C'est la traversée qui est belle, imprévisible, forte, dure, terrifiante par moments, sublime à tous égards : «Nous sommes à bord d'un bateau comme les Égyptiens de l'Antiquité en fabriquaient. D'un côté, il fallait prouver que l'on pouvait traverser l'Atlantique avec une telle embarcation. De l'autre, il fallait réussir l'expédition scientifique. Heyerdahl n'avait pas droit à l'erreur. Mais une fois au large, quand il n'y a plus de terre en vue, le monde change. Nous sommes devenus autres, changés, transcendés, pris dans l'ivresse de la traversée, mais avec toujours une peur qui ne vous quitte jamais», se souvient Haj Madani Ait Ouhani. La vie avec l'équipage se déroule au gré de la houle.
Imaginez dix hommes ballottés par les vents et les vagues au cœur de l'Atlantique. Imaginez la vie après 57 jours sans toucher terre. Imaginez la tension, le stress, les phobies des uns et des autres, et pourtant, malgré tout ceci : «nous avons vécu des moments inoubliables. Nous étions de plusieurs nationalités, de plusieurs cultures, mais nous étions unis par le même objectif, arriver à bon port, accomplir notre mission et pour ma part, inscrire le Maroc dans ce périple me tenait à cœur. C'est aujourd'hui fait». Tout à fait. Partout dans le monde, Haj Madani Ait Ouhani est associé à Ra II et Thor Heyerdhal qui est décédé en 2002.

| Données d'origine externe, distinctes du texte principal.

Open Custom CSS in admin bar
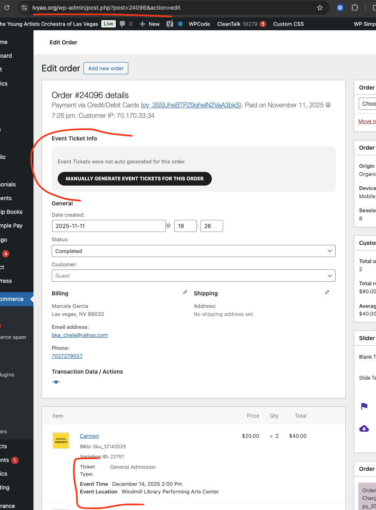This screenshot has height=510, width=376. (x=288, y=24)
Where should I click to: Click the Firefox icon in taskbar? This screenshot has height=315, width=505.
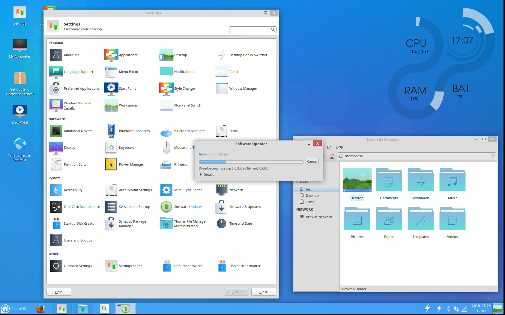pyautogui.click(x=40, y=308)
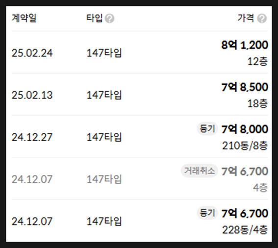Select the 7억 8,000 price entry

coord(245,129)
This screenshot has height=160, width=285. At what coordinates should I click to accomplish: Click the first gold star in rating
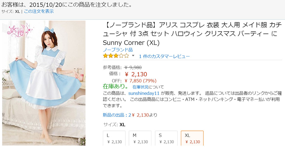coord(105,56)
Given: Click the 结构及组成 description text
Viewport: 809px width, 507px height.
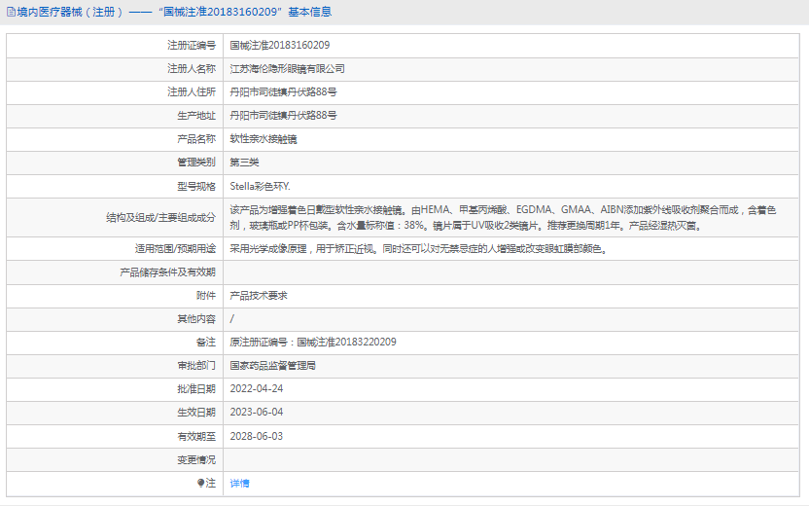Looking at the screenshot, I should pos(502,217).
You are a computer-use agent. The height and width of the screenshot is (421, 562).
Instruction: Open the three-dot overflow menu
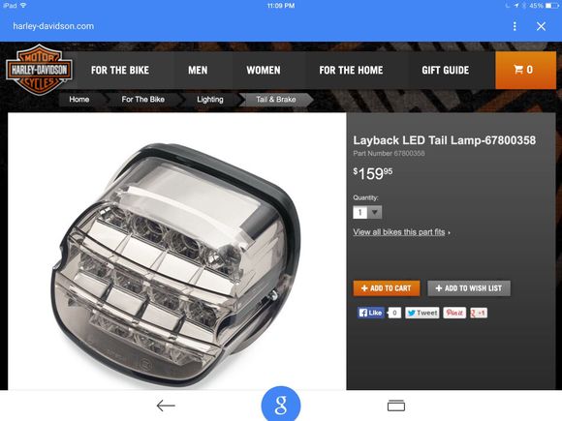click(x=515, y=26)
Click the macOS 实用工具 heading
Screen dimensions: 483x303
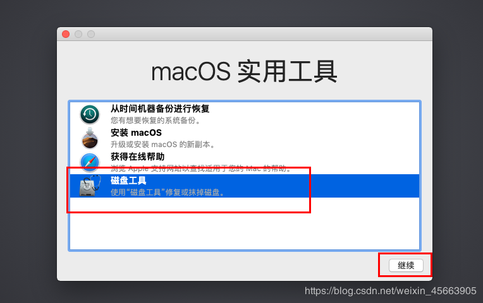[244, 72]
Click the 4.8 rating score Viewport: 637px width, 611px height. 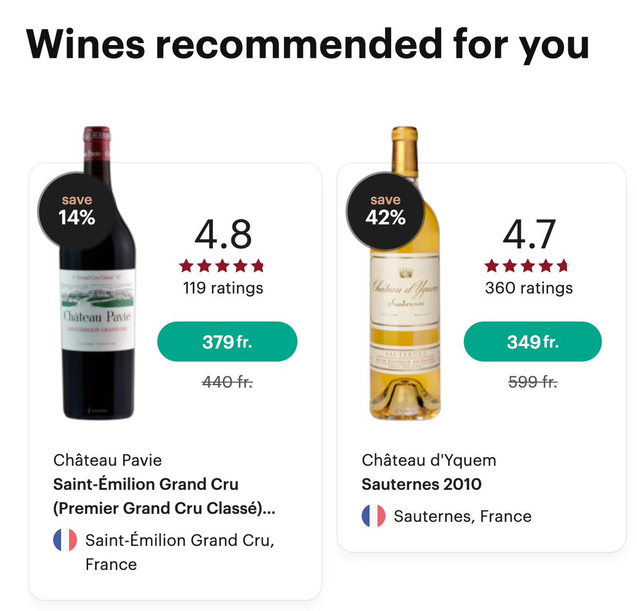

D'ailleurs, Haj Madani Ait Ouhani est le dernier survivant de cette odyssée. Il est invité partout dans le monde pour animer des conférences, apporter des témoignages, sauf au Maroc. «Je n'ai pas d'explication à cela. Et si vous voulez la vérité, je n'en cherche pas. J'ai fait ce que j'avais à faire. J'ai vécu cette aventure grandiose. Évidemment, la reconnaissance de mon pays est capitale pour moi, mais je ne suis pas homme à quémander quoi que ce soit».
Autrement dit, Haj Madani Ait Ouhani a servi son pays et l'humanité. Il a montré ce qu'il pouvait faire, il y a plus d’un demi-siècle, mais pour son pays, c'est aujourd'hui à son pays de montrer ce qu'il peut faire pour lui.